Identify Outliers in Skewed Distribution

I’m using Numeric Outliers node and it works pretty well. At the same time it looks that distribution is skewed and I’m getting mostly upper bound outliers. What you can recommend in KNIME to address the issue?

Hi Ivan -

I’m not sure I understand the question… if your distribution is skewed, than naturally you would expect more outliers in one direction rather than the other when you examine it with a box plot, for example.

Or perhaps are you asking about ways to transform data to mitigate skewness? Maybe some dummy data would help here.

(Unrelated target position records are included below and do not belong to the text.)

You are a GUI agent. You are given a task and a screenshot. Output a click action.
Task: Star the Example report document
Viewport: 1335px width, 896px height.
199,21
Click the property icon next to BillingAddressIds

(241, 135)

@ScottF, my distribution is not symmetrical and skewed. I do not know how I can adjust it to get more outliers on the other side. I use Numeric Outliers node because it gives me specific for outliers rows. Say, dbscan gives just outlier or not but without specifics by groups
My data looks like this
Group1, Group2,Group3, label1, label2, Code_count1, Code_coun2,…Code_countN

You could use the Numeric Outliers node with a certain interquartile range multiplier and select to only handle outliers below the lower bound. Then you use the node again, this time with another multiplier and only treating the outliers above the upper bound. Which multipliers you choose of course depends on your data.
Kind regards


Good Idea, @AlexanderFillbrunn. Will try it.

We also have a blog post on the topic of outlier detection: maybe this can help you with your problem, as the Numeric Outliers node is generally not very suitable for skewed distributions.
Kind regards

1 Like

This topic was automatically closed 182 days after the last reply. New replies are no longer allowed.